» Task goal
Turn every line of the entries below into a Markdown table with the columns "No." and "Text", numbering the rows in order. Leave out blank lines.

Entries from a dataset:
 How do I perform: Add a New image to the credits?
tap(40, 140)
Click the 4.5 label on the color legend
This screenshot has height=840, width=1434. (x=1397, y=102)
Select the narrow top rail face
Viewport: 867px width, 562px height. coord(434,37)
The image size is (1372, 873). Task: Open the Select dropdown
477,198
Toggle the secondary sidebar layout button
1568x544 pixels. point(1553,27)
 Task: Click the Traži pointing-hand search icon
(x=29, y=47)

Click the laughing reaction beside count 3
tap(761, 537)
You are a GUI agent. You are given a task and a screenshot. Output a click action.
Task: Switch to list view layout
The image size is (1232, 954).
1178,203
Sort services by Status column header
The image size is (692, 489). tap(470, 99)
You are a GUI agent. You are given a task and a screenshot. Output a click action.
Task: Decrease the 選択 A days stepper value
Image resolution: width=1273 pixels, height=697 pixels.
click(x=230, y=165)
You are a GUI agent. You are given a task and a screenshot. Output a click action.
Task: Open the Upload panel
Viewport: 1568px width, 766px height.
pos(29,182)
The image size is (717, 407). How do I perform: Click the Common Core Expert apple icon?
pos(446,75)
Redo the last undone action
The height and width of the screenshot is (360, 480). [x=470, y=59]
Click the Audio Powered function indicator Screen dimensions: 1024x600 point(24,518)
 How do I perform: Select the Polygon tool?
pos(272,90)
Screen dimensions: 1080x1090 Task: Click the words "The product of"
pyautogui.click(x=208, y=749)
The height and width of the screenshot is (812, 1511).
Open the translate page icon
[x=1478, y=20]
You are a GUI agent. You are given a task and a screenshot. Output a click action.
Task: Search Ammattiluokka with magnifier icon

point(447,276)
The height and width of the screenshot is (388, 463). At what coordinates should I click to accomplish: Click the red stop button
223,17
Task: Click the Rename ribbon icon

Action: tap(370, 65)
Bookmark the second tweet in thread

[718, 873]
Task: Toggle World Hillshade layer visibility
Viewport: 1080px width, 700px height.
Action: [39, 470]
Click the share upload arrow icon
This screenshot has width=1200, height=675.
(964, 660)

» Exercise solution
| No. | Text |
|---|---|
| 1 |  How do I perform: Add a New image to the credits? |
| 2 | tap(40, 140) |
| 3 | Click the 4.5 label on the color legend |
| 4 | This screenshot has height=840, width=1434. (x=1397, y=102) |
| 5 | Select the narrow top rail face |
| 6 | Viewport: 867px width, 562px height. coord(434,37) |
| 7 | The image size is (1372, 873). Task: Open the Select dropdown |
| 8 | 477,198 |
| 9 | Toggle the secondary sidebar layout button |
| 10 | 1568x544 pixels. point(1553,27) |
| 11 |  Task: Click the Traži pointing-hand search icon |
| 12 | (x=29, y=47) |
| 13 | Click the laughing reaction beside count 3 |
| 14 | tap(761, 537) |
| 15 | You are a GUI agent. You are given a task and a screenshot. Output a click action. |
| 16 | Task: Switch to list view layout |
| 17 | The image size is (1232, 954). |
| 18 | 1178,203 |
| 19 | Sort services by Status column header |
| 20 | The image size is (692, 489). tap(470, 99) |
| 21 | You are a GUI agent. You are given a task and a screenshot. Output a click action. |
| 22 | Task: Decrease the 選択 A days stepper value |
| 23 | Image resolution: width=1273 pixels, height=697 pixels. |
| 24 | click(x=230, y=165) |
| 25 | You are a GUI agent. You are given a task and a screenshot. Output a click action. |
| 26 | Task: Open the Upload panel |
| 27 | Viewport: 1568px width, 766px height. |
| 28 | pos(29,182) |
| 29 | The image size is (717, 407). How do I perform: Click the Common Core Expert apple icon? |
| 30 | pos(446,75) |
| 31 | Redo the last undone action |
| 32 | The height and width of the screenshot is (360, 480). [x=470, y=59] |
| 33 | Click the Audio Powered function indicator Screen dimensions: 1024x600 point(24,518) |
| 34 |  How do I perform: Select the Polygon tool? |
| 35 | pos(272,90) |
| 36 | Screen dimensions: 1080x1090 Task: Click the words "The product of" |
| 37 | pyautogui.click(x=208, y=749) |
| 38 | The height and width of the screenshot is (812, 1511). |
| 39 | Open the translate page icon |
| 40 | [x=1478, y=20] |
| 41 | You are a GUI agent. You are given a task and a screenshot. Output a click action. |
| 42 | Task: Search Ammattiluokka with magnifier icon |
| 43 | point(447,276) |
| 44 | The height and width of the screenshot is (388, 463). At what coordinates should I click to accomplish: Click the red stop button |
| 45 | 223,17 |
| 46 | Task: Click the Rename ribbon icon |
| 47 | Action: tap(370, 65) |
| 48 | Bookmark the second tweet in thread |
| 49 | [718, 873] |
| 50 | Task: Toggle World Hillshade layer visibility |
| 51 | Viewport: 1080px width, 700px height. |
| 52 | Action: [39, 470] |
| 53 | Click the share upload arrow icon |
| 54 | This screenshot has width=1200, height=675. |
| 55 | (964, 660) |